◆ WHAT YOU WILL DO
Copy every line of the listing that holds the string "computer".

◆ SUPPLIED MATERIAL
=-=-=

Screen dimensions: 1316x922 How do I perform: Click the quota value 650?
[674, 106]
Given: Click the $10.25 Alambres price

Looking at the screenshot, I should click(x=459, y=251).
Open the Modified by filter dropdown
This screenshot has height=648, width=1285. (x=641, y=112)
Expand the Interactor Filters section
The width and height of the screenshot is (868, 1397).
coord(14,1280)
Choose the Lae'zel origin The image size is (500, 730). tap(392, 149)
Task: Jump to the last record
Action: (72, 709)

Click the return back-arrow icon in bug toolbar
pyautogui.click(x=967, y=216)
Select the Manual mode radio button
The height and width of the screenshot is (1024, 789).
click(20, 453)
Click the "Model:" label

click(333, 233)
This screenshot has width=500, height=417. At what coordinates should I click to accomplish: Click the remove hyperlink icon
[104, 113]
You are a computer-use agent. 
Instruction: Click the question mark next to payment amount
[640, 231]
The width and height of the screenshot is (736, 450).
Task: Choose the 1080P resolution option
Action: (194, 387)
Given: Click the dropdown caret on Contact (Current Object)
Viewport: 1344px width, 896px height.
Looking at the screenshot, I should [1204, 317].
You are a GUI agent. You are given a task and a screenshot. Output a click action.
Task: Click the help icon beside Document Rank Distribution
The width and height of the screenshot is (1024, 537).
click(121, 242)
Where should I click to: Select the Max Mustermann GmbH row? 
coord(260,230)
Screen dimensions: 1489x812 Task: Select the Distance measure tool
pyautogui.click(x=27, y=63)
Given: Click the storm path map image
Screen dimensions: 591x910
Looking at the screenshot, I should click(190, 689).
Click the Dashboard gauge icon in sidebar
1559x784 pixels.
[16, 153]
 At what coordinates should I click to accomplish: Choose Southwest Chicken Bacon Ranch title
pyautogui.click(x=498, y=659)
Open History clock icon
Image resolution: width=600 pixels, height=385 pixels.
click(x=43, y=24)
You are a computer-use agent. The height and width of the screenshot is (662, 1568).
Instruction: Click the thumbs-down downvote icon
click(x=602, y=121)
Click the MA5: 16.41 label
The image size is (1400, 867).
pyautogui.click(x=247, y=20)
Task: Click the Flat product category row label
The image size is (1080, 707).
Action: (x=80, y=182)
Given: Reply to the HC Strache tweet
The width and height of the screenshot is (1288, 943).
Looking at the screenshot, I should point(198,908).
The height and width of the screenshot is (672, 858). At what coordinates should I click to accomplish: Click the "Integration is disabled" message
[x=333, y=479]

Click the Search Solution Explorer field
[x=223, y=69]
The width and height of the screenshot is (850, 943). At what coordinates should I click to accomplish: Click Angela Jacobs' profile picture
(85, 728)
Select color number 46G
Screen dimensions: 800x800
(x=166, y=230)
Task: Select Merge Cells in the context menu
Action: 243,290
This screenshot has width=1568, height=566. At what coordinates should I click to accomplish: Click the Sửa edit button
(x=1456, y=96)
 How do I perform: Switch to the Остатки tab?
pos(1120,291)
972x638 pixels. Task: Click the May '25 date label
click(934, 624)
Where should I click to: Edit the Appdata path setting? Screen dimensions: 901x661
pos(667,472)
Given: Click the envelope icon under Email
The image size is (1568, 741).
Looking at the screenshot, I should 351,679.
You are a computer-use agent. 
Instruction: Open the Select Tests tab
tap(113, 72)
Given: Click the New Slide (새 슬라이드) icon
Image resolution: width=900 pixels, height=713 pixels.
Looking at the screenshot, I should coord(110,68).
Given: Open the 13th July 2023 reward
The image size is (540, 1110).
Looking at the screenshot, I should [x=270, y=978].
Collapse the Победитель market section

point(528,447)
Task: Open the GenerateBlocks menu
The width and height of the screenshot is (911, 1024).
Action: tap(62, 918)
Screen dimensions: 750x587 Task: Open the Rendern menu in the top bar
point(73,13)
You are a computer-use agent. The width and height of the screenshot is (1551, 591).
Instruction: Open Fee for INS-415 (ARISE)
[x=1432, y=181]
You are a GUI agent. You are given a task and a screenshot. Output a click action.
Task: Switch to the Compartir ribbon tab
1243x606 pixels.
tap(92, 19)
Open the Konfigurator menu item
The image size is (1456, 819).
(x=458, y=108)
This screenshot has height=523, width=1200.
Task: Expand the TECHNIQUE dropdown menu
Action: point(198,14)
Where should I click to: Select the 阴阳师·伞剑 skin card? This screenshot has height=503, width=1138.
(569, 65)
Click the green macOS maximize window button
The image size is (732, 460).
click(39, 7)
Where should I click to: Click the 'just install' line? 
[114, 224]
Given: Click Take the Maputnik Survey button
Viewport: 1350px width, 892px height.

=-=-=

◆ RESULT BELOW
You are a computer-use agent. 
You are a computer-use agent. The height and width of the screenshot is (662, 1568).
You are a computer-use agent. 
You are a computer-use agent. The width and height of the screenshot is (1551, 591).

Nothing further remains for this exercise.